Fast and fun Vantage is very different to its predecessor, but fun, and faster than ever

Evo rating
Price
from £120,900
  • Dominating powertrain; balanced and playful chassis
  • Can feel bulky and sometimes unwieldy; doesn’t engage like the best in class

So there’s always been a critical factor to the current Aston Martin Vantage’s exterior design which has inexorably held it back. Its predecessor, the V8 Vantage from 2005, is quite possibly the best bit of contemporary car design ever. Henrik Fisker, who also penned the larger DB9, gave the Vantage some almost impossibly stunning lines, shrink wrapping his technical yet finessed surfacing style atop the VH-II platform with stunning results.

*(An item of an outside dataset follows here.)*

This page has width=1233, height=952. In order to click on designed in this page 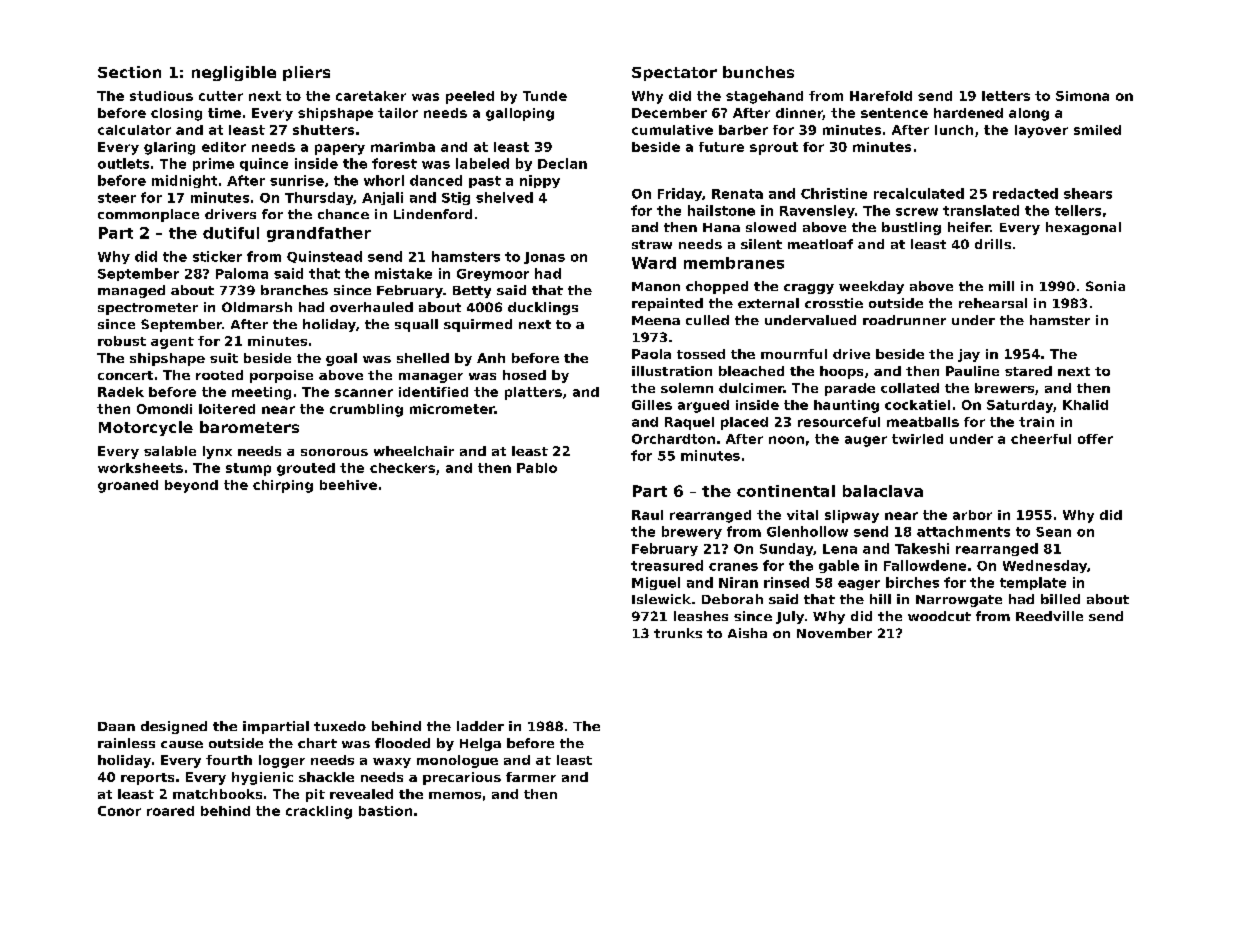, I will do `click(174, 727)`.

This no doubt made life very difficult for Aston Martin and its current EVP and creative technical officer Marek Reichman, who didn’t just have to reimagine the Vantage, but do so in an environment of ever more technical, complicated and exaggerated forms that the market demands. Reichman had all the tools, though, with an equally stunning set of proportions and a remit to create something with more visual aggression.

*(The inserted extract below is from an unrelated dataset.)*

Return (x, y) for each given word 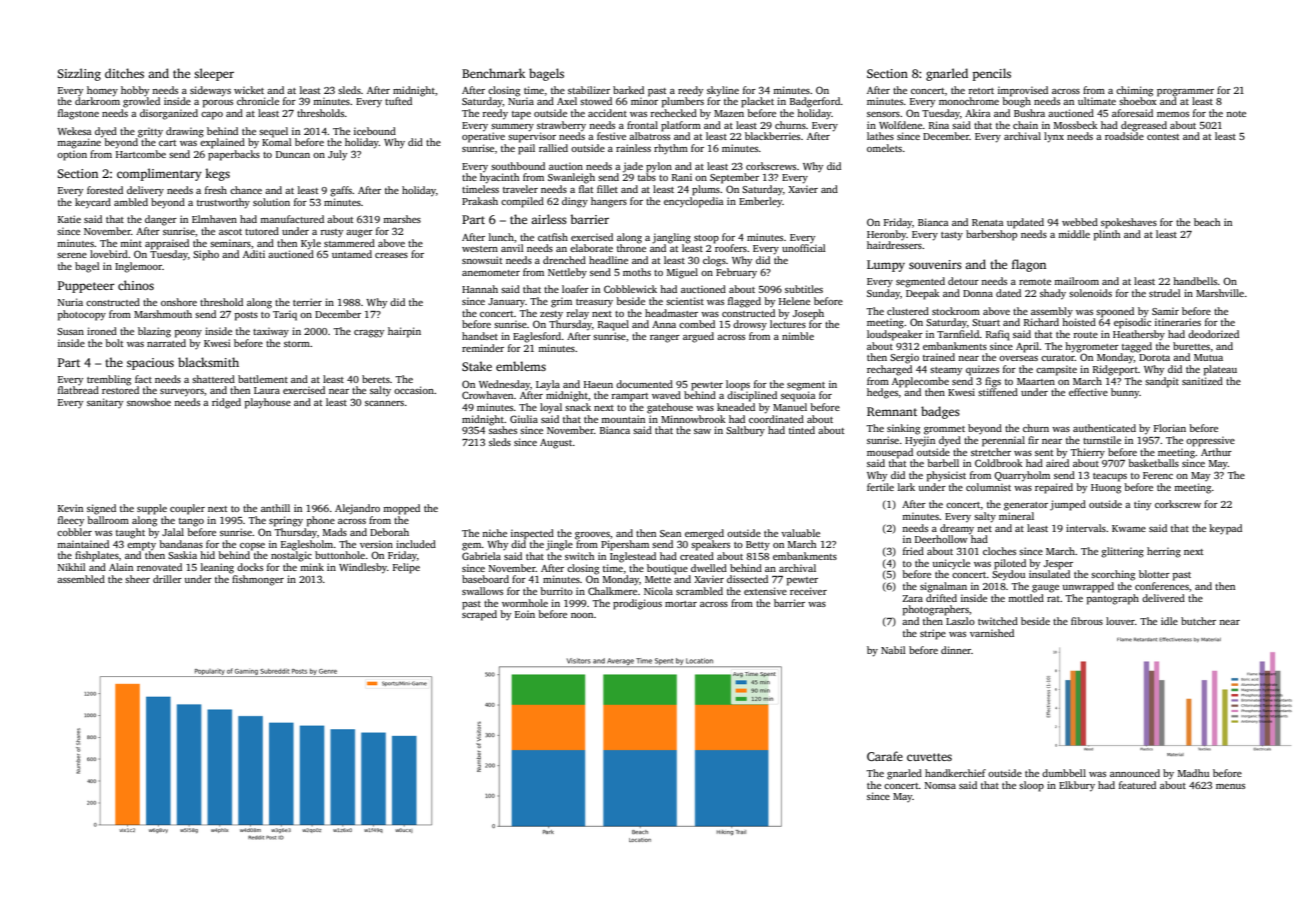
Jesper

It’s safe to say that initial responses didn’t go down too well, largely on account of the ‘Hunter’ grille. This first, large-scale adaptation of the classic Aston grille shape occupied the front end’s lower fascia, but left only the tiny, somewhat unresolved headlights to break up the huge unadorned clamshell bonnet. Other elements, such as the somewhat awkward lighting signature at the rear, over-accentuated lower sills and rear diffuser all overrode the Vantage’s stunning proportions.

Other elements were marred by production processes that turned otherwise extremely clever and brave details into clumsy points of contention. Things such as the unresolved junctions surrounding the side strake between the clamshell bonnet, lower wing panel and front door didn’t sit right – how could they with three different panels, each made from three different materials via different manufacturing processes.

Yet look beyond these elements and the overall design is not defined by its huge arches, grille or clumsy details, but the fact Reichman and his team bravely decided not to give the Vantage a typical wedge (or rising beltline towards the rear), but instead a falling tail as it reached the pert rear, leaving the cab and its trailing edge to form the distinctive ducktail on its own. The Hunter grille was another moment of brilliance, as it allowed the bonnet’s surfacing to do the talking – something the non-metallic chartreuse yellow launch colour seen on the first publicly viewed examples completely masked.

With tighter shut lines, a more resolved side strake, a removal of the rear light bar (which did little more than make for some messy junctions around the tail and exaggerate the narrow cab) and a finer hand to the lower sills, splitter and diffuser, the current Vantage might well have been just as visually successful as its superb predecessor.

Unfortunately, the modifications made by the team in subsequent Roadster and F1 Edition models haven’t helped – the traditional slatted grille only makes the nose look even more contrived (thankfully the original grille is still available). Despite these issues, though, the Vantage is still a spectacular-looking vehicle, especially when moving through a landscape as opposed to rotating on a motor show turntable.